(Entries shown Opens)

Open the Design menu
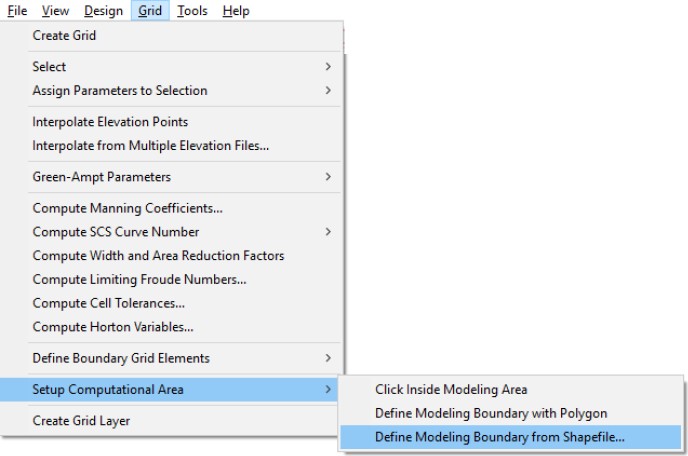103,11
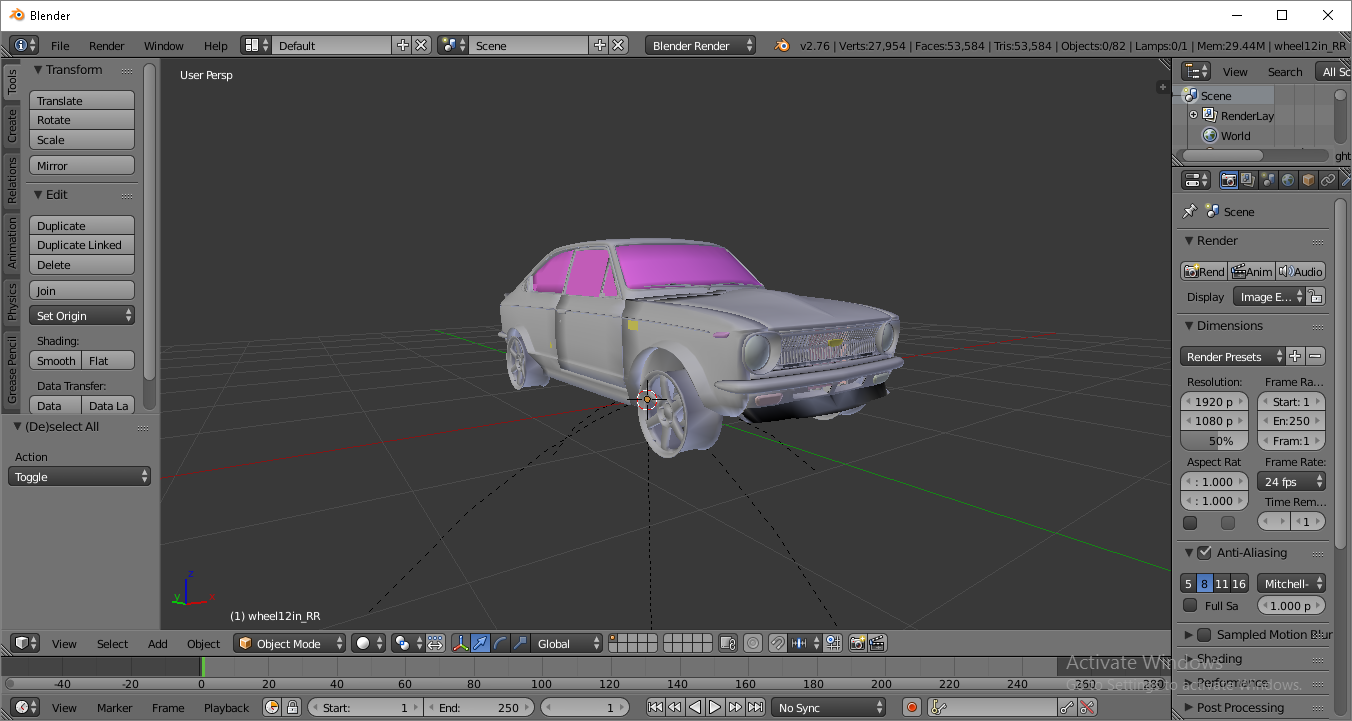Click the OpenGL render image camera icon
This screenshot has height=721, width=1352.
tap(857, 644)
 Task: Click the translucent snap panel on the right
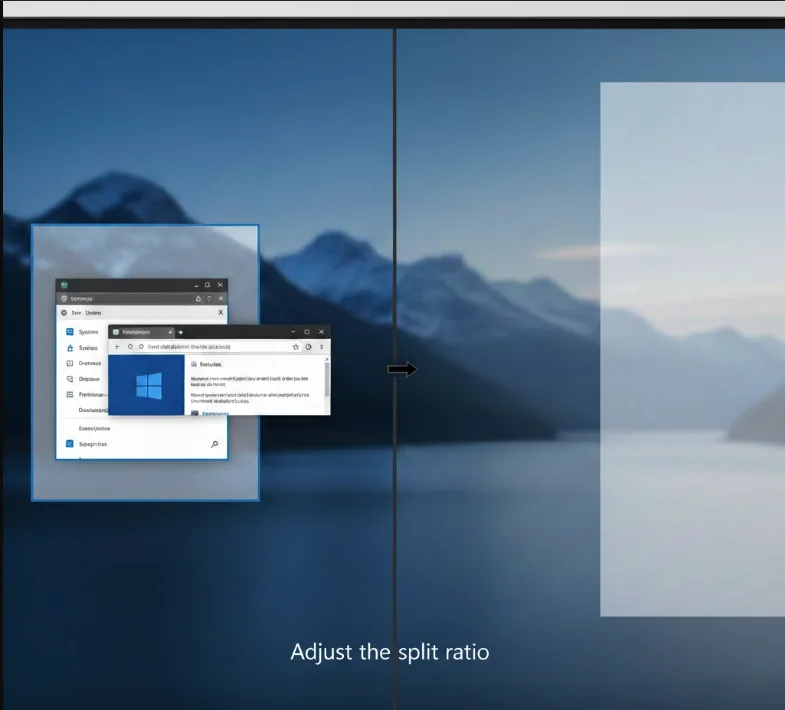(692, 349)
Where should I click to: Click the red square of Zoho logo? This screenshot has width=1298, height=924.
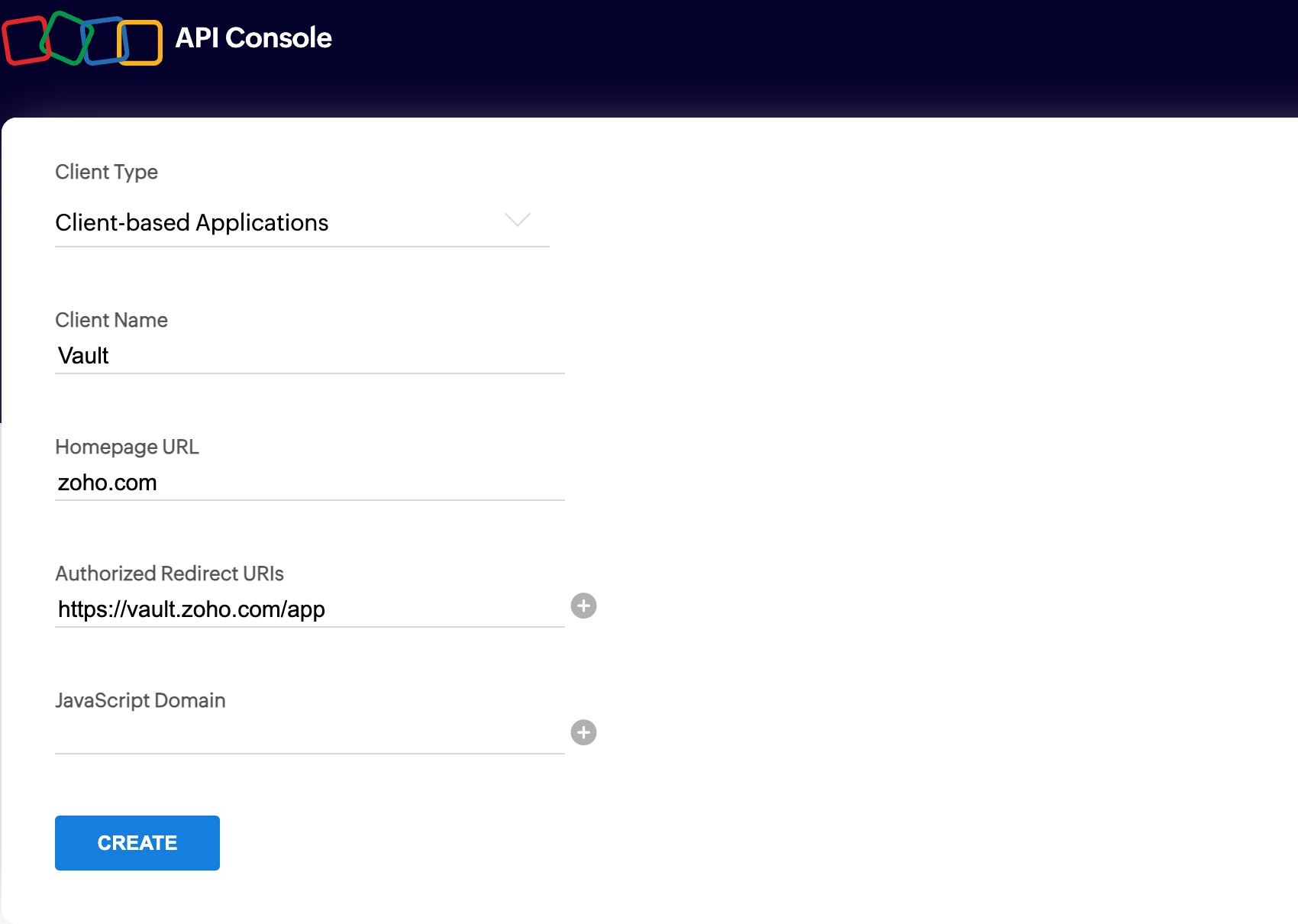click(x=26, y=40)
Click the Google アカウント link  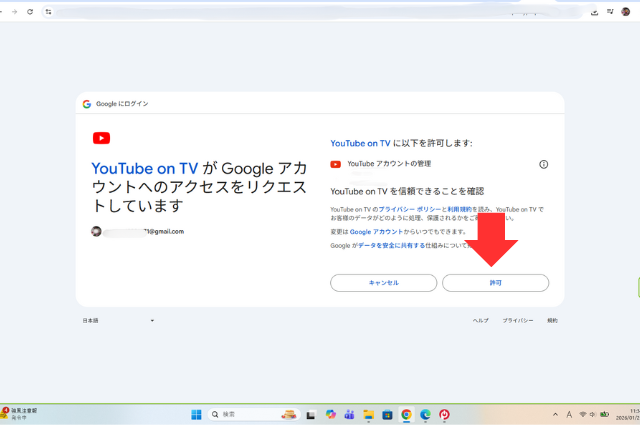(369, 231)
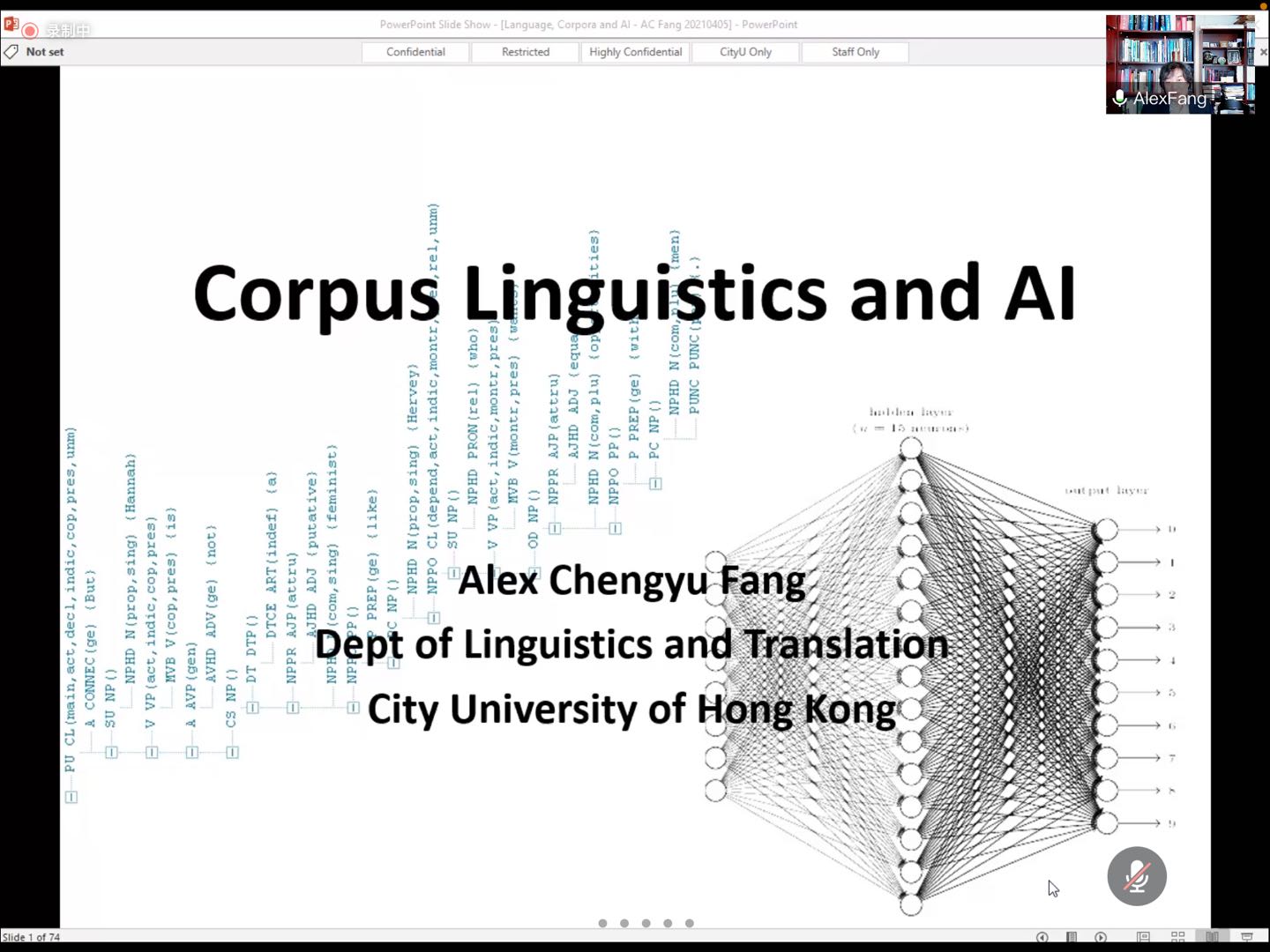This screenshot has height=952, width=1270.
Task: Switch to Normal view in status bar
Action: [x=1143, y=937]
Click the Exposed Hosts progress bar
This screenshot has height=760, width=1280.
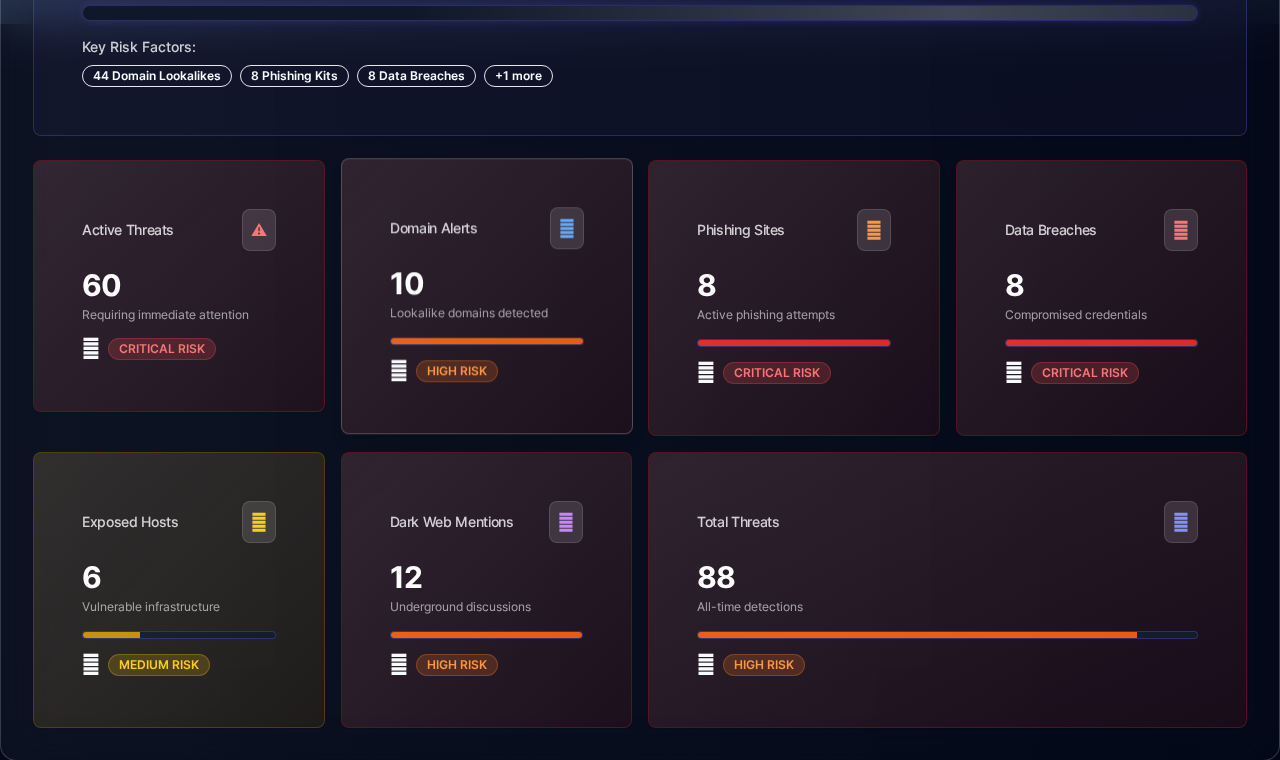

(Entries shown Closes)

Action item –
All lines from the line containing "Click the Exposed Hosts progress bar" through the end of the listing above are to be given again exactly; pictures are not part of the copy.

Task solution –
Click the Exposed Hosts progress bar
This screenshot has height=760, width=1280.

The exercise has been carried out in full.